A recovery plan for the West End


The West End is London’s heart, and has been resilient over centuries, but COVID-19 has struck hard:

  • Central London’s consumer economy, as well as its social and cultural fabric, are facing a deeper and more protracted crisis than other parts of the capital.
  • By mid-July, in-store purchases in central London remained 60 per cent below their January level for apparel and food, but the figure was between 15 and 40 per cent in outer London centres such as Ealing or Bromley.
  • The absence of foreign visitors has been felt most strongly in central London: 40 per cent of international tourist spend in the UK is within the Cities of London and Westminster, and Kensington and Chelsea.
  • The West End accounts for one in five hospitality jobs in London, one in six jobs in the arts and one in eight jobs in retail – with demand suppressed, these are some of the most vulnerable jobs in London.

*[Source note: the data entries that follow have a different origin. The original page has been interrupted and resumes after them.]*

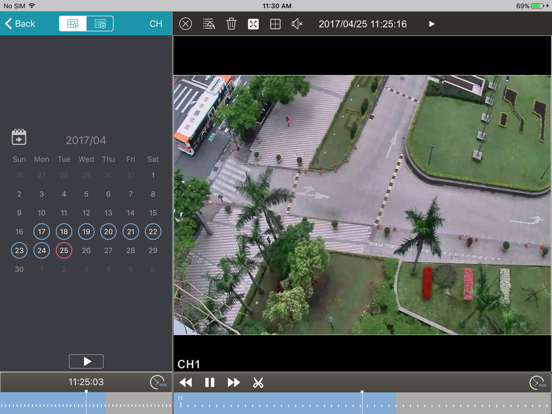The width and height of the screenshot is (552, 414).
Task: Switch to the event list view tab
Action: point(100,24)
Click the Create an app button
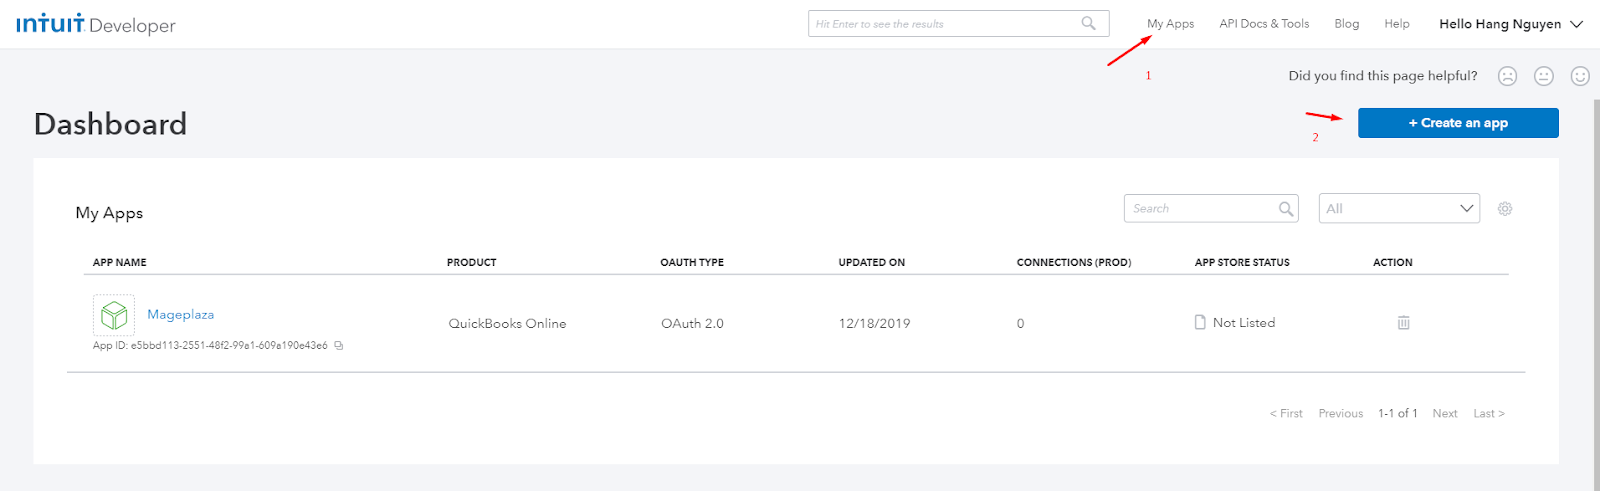Viewport: 1600px width, 491px height. tap(1458, 123)
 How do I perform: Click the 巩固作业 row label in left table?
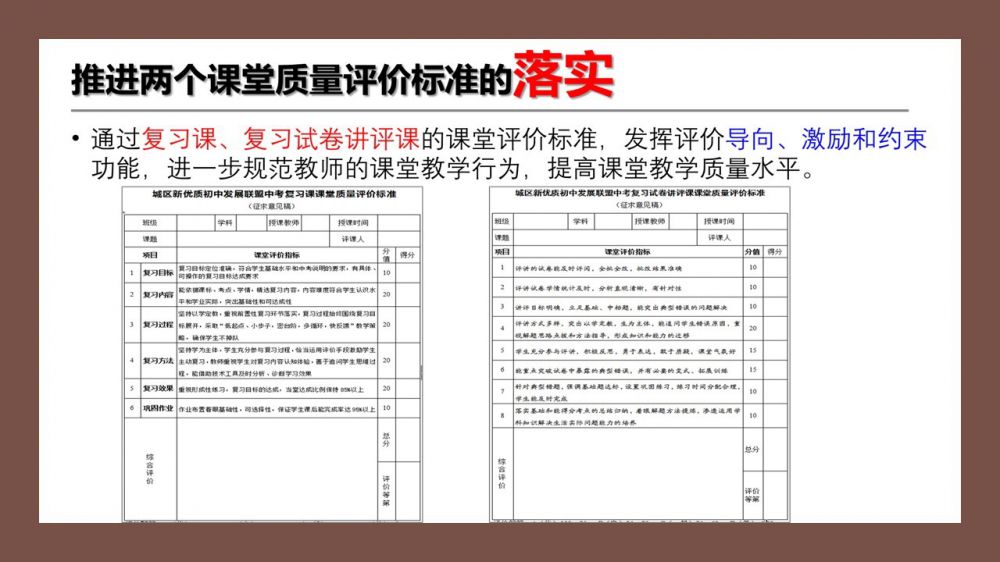click(x=157, y=408)
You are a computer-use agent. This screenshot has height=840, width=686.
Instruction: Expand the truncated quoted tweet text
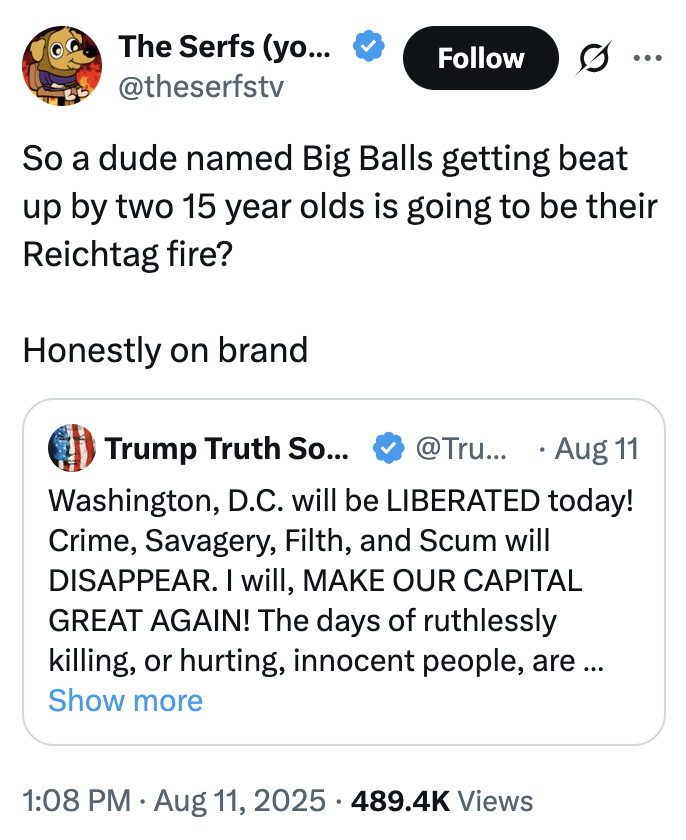point(126,700)
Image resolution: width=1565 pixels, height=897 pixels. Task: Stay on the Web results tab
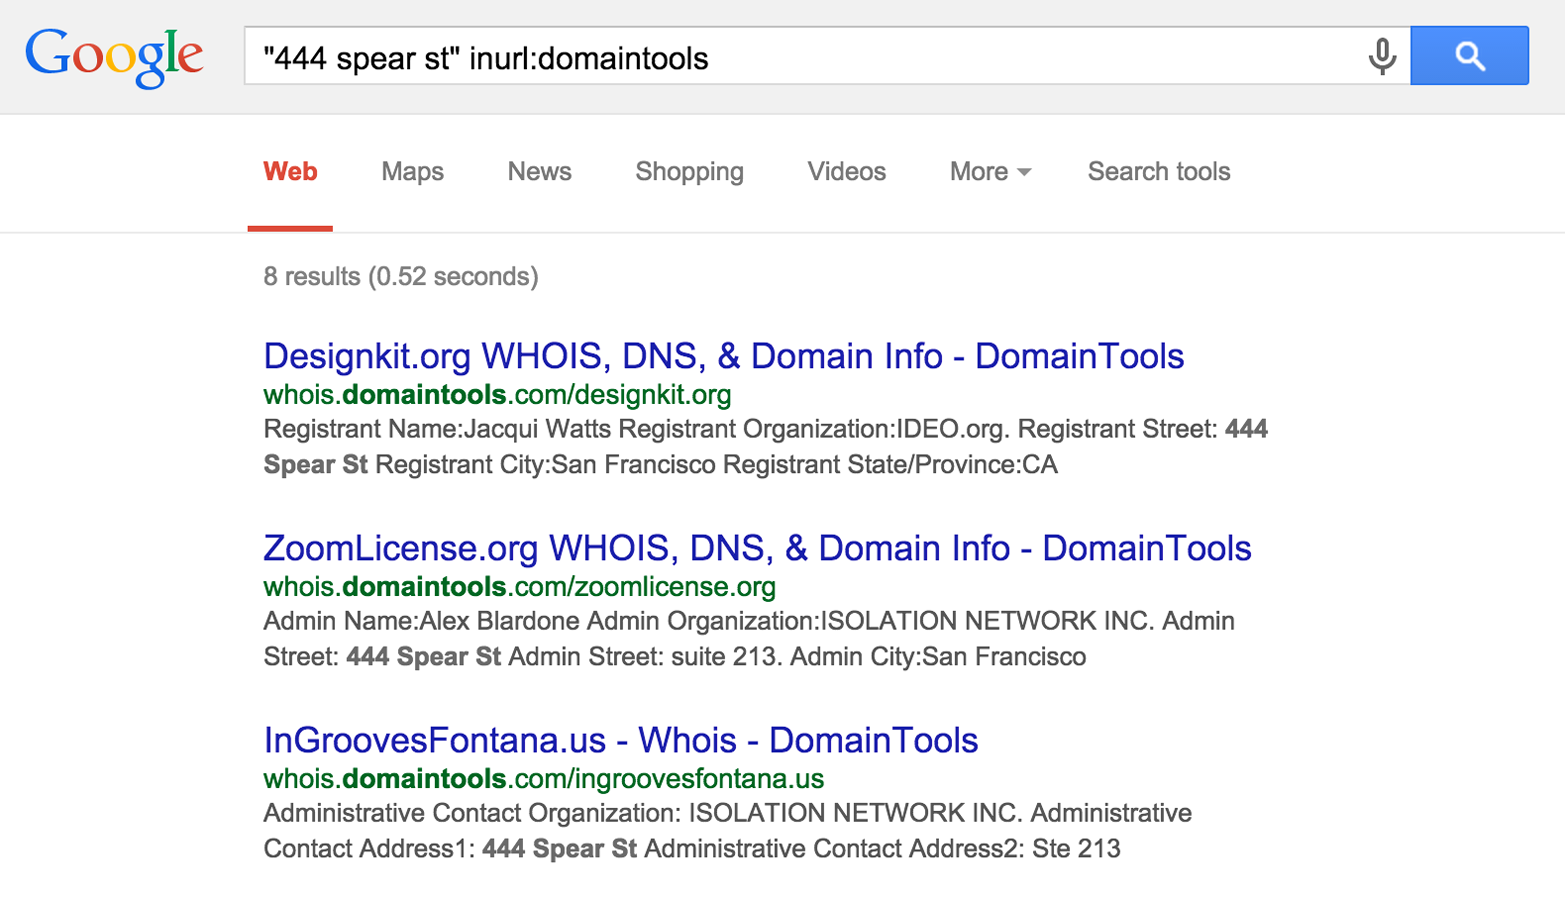click(290, 172)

To help the West End recover more quickly from the pandemic, and make it a greener, and more liveable neighbourhood:

  • Central London boroughs should continue to expand opportunities for businesses to operate outdoors.
  • Landowners and Business Improvement Districts should manage deliveries to limit disruption to businesses, visitors and residents across the West End.
  • Transport for London, in collaboration with the government and Public Health England, should explore whether public transport could operate at a higher capacity without increasing virus transmission.
  • The Mayor of London and boroughs should bring forward a business case for expanding the availability of bikes, e-bikes and e-scooters for hire to outer London and parts of inner London that are currently underserved, and the government should provide financial support.
  • Landowners, with support from the Mayor of London and boroughs, should stage weekly ‘London fringe’ events across the West End’s streets, to create new spaces for outdoor performances that respect physical distancing rules – in addition to indoor venues reopening.
  • The government should introduce culture vouchers to incentivise visits once indoor performances reopen.
  • London & Partners, with support from VisitBritain, should help London’s cultural institutions reach international audiences, and prepare a campaign to showcase London’s offer to international visitors. Boroughs, BIDs and landowners should make a concerted effort to make use of the West End’s numerous vacant spaces.
  • The government should offer ‘enterprise-zone’ style incentives to attract new business to the West End, including lower business rates, and capital allowances on office fit-outs and adaptations.